Greater than 70% of investigational new drugs fail during drug development because of unsatisfactory absorption, distribution, metabolism, excretion and toxicity (ADMET) characteristics. Tools that help to predict the ADMET response early in the development chain are an advantage as they avoid wasting valuable resources on compounds destined ultimately to fail.
Microscopy is increasingly being recognised as a valuable tool in ADMET testing, which can be employed in both in vitro and in vivo preclinical studies. Microscope images can reveal multiple pieces of information (high content imaging) on the cellular response to drug compounds in one experiment. This might include the simultaneous acquisition of data on drug-receptor binding, where this occurs in the cell, and any morphological effects of drug treatment. The ability to use several protein-specific fluorescent probes in one experiment is a key enabling technique in high content imaging.

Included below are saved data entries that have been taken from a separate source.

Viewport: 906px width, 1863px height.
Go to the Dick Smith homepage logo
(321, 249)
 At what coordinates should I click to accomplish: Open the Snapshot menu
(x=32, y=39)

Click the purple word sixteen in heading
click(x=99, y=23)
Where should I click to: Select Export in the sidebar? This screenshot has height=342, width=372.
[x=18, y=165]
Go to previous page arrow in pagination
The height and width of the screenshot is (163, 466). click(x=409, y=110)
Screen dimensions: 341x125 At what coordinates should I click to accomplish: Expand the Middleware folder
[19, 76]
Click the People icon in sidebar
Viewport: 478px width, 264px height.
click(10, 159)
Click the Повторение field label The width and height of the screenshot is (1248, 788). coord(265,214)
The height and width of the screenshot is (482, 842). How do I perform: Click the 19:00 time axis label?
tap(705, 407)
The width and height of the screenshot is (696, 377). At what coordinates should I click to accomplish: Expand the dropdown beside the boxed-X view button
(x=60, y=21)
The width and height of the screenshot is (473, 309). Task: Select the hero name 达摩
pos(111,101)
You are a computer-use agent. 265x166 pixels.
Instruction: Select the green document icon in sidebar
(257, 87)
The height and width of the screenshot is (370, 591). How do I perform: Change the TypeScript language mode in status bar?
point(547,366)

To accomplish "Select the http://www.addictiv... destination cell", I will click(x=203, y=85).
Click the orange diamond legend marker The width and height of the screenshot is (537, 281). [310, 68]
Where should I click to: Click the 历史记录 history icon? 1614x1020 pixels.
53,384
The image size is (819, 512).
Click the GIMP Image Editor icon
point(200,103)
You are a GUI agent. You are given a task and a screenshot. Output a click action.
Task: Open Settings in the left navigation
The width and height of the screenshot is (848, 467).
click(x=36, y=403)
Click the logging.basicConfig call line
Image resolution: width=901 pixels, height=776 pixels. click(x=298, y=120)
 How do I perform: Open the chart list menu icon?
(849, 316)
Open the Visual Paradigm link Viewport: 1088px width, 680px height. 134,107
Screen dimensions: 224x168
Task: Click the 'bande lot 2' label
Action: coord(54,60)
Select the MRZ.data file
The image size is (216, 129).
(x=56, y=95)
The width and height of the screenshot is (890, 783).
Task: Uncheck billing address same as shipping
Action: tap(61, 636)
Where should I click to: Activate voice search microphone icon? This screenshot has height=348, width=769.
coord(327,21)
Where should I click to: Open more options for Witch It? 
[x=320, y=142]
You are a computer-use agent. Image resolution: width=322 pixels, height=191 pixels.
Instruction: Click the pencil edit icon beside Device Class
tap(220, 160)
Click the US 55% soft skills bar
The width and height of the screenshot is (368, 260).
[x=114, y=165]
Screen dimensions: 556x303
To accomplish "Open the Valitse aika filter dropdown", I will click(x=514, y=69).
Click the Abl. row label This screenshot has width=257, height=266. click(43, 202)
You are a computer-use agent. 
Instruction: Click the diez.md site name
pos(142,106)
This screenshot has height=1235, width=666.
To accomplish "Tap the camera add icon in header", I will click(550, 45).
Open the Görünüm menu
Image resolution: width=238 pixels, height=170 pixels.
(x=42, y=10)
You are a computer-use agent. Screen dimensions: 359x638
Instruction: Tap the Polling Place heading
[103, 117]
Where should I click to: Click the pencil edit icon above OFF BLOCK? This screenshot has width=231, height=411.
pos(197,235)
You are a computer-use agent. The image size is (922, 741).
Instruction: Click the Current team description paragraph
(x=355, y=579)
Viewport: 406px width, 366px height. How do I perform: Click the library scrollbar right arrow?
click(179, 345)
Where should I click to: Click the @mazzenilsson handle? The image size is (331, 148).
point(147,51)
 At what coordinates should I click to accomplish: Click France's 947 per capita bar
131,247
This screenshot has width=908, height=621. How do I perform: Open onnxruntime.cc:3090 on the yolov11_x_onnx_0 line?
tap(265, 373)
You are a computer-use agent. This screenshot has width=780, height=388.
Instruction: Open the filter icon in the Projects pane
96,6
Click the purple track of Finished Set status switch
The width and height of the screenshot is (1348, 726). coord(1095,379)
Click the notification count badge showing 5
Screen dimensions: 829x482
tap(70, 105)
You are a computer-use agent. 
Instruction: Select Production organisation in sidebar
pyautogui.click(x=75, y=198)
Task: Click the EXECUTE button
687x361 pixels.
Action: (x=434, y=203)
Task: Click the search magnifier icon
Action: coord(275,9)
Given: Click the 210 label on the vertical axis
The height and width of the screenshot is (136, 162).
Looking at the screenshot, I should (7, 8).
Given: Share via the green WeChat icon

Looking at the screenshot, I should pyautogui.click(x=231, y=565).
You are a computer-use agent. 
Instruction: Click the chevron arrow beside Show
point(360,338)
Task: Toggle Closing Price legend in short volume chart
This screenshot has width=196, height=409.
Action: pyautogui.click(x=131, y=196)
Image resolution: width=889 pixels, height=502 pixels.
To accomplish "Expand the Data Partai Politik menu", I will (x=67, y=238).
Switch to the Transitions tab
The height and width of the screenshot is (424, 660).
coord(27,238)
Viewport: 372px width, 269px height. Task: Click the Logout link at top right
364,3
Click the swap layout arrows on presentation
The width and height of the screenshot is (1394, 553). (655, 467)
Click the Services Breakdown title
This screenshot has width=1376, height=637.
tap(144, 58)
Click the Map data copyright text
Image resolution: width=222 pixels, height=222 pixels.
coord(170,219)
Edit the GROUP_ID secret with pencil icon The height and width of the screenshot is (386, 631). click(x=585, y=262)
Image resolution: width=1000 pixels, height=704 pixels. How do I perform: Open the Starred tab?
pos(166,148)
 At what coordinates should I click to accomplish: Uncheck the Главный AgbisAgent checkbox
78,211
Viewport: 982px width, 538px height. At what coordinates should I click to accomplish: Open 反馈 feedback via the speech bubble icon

Time-lapse imaging can be used to monitor downstream drug effects and, ultimately, excretion from the cell. Once images have been digitally captured, it is also possible to examine the data retrospectively in response to new questions about the drug compound. Microscopy images have the advantage that they are easily machine readable with appropriate image analysis software. This makes microscopy amenable to medium- to high-throughput analysis (depending on bioinformatics capabilities). Motorised and computer controlled microscopes are essential for automated image capture and for incorporation into medium / high throughput environments.
Key techniques include brightfield, darkfield, phase contrast, DIC, fluorescence, confocal, time-lapse, multidimensional imaging, FRET / BRET, FLIM, FRAP.